To learn more about Andersen's art:
“I LOVE EXPLORING the different energy that the color brings. Some people shy away from color and I embrace it," artist Trish Andersen said.
Andersen is currently in her eclectic art studio working on a commission with her cat/assistant Gracie. Colorful, creative and mediative energy is felt all around in the artist’s studio.
“If you have seen pictures of my studio it’s dripping and covered in yarn, I’m a yarn hoarder,” she said.
Unlike most artists, SCAD alumna Andersen is a textile artist who paints her vision with yarn.
“Inspiration varies but it’s very color focused. I really love exploring the different energy that color brings. Most of my inspiration comes from using a tufting gun.”
Rug manufacturing seemed fitting to Andersen, who is originally from Dalton, Ga., a large carpet manufacturing area.

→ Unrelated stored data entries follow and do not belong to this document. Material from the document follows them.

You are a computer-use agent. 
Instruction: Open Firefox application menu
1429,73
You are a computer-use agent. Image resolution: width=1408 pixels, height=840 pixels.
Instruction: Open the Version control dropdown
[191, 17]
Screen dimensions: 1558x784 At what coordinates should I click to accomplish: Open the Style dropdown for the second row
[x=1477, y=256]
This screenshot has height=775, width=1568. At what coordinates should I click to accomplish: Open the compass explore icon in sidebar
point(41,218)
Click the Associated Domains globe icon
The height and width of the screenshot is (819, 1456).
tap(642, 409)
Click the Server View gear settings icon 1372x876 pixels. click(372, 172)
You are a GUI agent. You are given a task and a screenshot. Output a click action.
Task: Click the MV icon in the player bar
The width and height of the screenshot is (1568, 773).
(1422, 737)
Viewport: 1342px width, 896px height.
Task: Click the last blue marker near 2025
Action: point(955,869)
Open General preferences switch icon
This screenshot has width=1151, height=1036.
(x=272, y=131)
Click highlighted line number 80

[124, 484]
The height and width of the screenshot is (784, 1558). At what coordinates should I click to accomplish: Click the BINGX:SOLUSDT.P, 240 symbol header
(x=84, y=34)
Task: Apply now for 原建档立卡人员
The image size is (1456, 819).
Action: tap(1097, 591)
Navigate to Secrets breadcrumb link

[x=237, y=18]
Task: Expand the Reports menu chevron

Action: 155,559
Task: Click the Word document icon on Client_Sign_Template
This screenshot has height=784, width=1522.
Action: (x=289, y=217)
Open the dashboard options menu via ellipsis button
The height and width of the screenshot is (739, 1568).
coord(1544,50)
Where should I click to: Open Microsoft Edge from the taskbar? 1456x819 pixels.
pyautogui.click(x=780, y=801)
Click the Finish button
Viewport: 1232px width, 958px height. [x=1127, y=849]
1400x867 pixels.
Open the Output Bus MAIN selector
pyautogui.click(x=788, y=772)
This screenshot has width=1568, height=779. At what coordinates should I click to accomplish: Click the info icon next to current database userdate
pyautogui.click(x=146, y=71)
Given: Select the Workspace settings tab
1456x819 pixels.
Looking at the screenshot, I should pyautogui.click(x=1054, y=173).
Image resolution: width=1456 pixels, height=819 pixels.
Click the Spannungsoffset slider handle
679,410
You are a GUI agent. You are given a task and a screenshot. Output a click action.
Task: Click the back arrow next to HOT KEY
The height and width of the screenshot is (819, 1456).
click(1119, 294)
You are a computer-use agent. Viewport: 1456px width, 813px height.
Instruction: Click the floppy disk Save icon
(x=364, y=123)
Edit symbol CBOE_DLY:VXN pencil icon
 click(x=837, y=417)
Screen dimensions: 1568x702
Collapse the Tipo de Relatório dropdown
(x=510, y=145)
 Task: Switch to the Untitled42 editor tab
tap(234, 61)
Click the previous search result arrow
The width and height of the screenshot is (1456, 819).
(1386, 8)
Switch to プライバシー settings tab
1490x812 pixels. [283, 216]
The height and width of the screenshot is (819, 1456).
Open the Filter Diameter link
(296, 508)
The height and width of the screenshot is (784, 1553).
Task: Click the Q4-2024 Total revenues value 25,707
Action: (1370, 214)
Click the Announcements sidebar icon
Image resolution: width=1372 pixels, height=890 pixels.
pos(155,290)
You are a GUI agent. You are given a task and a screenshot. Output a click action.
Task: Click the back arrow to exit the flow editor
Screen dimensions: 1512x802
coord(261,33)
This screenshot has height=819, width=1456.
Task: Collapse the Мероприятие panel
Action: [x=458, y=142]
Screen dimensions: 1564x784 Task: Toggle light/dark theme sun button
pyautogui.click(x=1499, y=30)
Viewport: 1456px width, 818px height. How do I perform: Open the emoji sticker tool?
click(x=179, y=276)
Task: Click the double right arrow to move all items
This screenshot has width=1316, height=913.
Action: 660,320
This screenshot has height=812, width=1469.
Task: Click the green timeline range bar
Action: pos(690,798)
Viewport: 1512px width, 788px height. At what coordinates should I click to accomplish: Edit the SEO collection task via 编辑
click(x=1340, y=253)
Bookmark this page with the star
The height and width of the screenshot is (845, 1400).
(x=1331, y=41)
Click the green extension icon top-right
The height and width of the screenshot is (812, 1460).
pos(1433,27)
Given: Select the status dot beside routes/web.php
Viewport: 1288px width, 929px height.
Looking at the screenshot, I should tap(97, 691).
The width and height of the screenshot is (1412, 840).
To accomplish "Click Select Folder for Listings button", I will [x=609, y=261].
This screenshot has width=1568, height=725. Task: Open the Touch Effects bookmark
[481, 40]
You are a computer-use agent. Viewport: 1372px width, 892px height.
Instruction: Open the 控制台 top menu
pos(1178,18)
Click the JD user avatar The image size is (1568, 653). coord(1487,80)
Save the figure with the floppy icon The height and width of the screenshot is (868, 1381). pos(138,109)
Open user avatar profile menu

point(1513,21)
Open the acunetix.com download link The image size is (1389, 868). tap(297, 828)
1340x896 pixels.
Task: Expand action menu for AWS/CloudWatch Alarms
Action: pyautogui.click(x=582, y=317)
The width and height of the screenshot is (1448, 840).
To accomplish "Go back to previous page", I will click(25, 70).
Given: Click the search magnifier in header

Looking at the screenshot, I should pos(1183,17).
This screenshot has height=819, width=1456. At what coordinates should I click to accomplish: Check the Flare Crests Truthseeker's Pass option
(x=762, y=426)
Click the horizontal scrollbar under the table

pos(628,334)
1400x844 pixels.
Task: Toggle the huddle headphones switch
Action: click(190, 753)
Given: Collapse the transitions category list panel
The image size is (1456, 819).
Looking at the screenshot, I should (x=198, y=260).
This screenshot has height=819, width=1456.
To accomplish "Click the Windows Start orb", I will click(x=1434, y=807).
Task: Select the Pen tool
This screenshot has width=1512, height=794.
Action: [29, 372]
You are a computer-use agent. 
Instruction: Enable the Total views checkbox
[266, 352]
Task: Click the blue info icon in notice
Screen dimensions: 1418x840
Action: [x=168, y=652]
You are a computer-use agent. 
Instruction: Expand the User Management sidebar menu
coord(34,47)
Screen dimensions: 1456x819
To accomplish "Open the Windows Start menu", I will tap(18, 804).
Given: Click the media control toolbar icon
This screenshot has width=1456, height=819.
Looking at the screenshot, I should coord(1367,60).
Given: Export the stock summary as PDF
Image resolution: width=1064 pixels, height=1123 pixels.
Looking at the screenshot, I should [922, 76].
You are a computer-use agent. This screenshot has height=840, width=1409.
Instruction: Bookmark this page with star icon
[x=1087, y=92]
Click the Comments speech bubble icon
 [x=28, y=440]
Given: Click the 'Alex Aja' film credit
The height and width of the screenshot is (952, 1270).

Recently, she launched a collection of digitally-printed floor mats, which she refers to as magic carpets and are easy to clean. Her ”Sweepable Shag” collection contains three styles (Magic, Flow, and Upward) in five colorways (O.G., Blue, Cyan, Green, and Pink) and three sizes. Andersen worked with local photographer Chia Chong to capture the magic of her electric mats, showcasing Savannah in a fun way.
“A lot of my work is about transition, human interaction and of course I draw from nature too and the shift from going to a very industrial living place [Brooklyn] to Savannah, where the trees literally drip,” Anderson said. “A lot of my work is very drippy."
“I want art to be more accessible to people, and the mats are my way of giving people an affordable option to own my work. With the added benefit of bringing color and movement into your home! I’m really inspired by how what you live with can greatly affect how you feel and experience the world.”
Andersen’s hand-tufted “drippy” rainbow staircase rug recently went viral on Instagram.
“It was a reminder of just do what you want, don’t worry about what other people think.”